# [AIM OF THE TASK]
Please copy word for word everything in the data from the line containing "You are a GUI" down to the line containing "kontakty (1210, 39)", with both of those lines included.

# [RECORD EXTRACTS]

══════════

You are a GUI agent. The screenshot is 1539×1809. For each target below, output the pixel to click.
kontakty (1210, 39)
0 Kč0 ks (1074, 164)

══════════

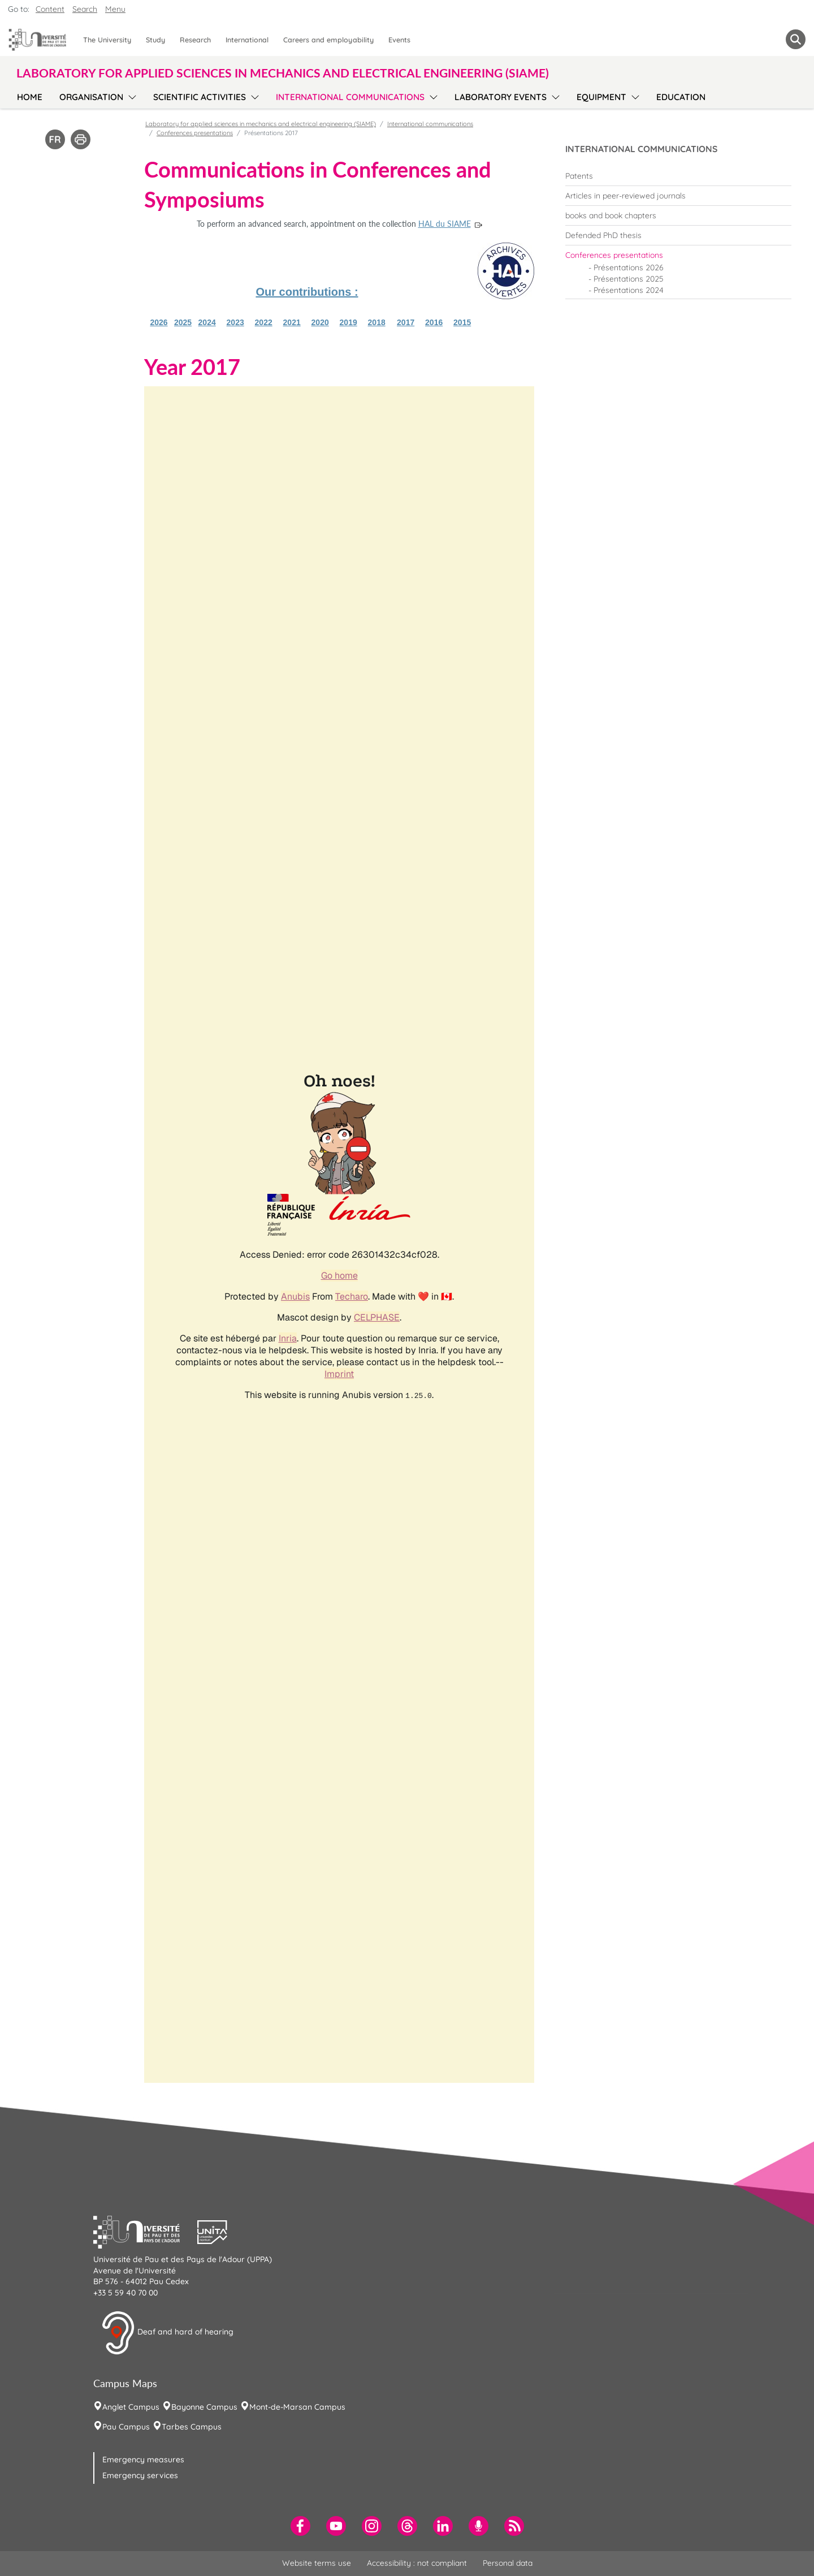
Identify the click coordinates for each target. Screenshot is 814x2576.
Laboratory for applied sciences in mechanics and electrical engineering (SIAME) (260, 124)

══════════

# [RESPONSE]
You are a GUI agent. The screenshot is 1539×1809. For each target below, output the pixel to click.
kontakty (1210, 39)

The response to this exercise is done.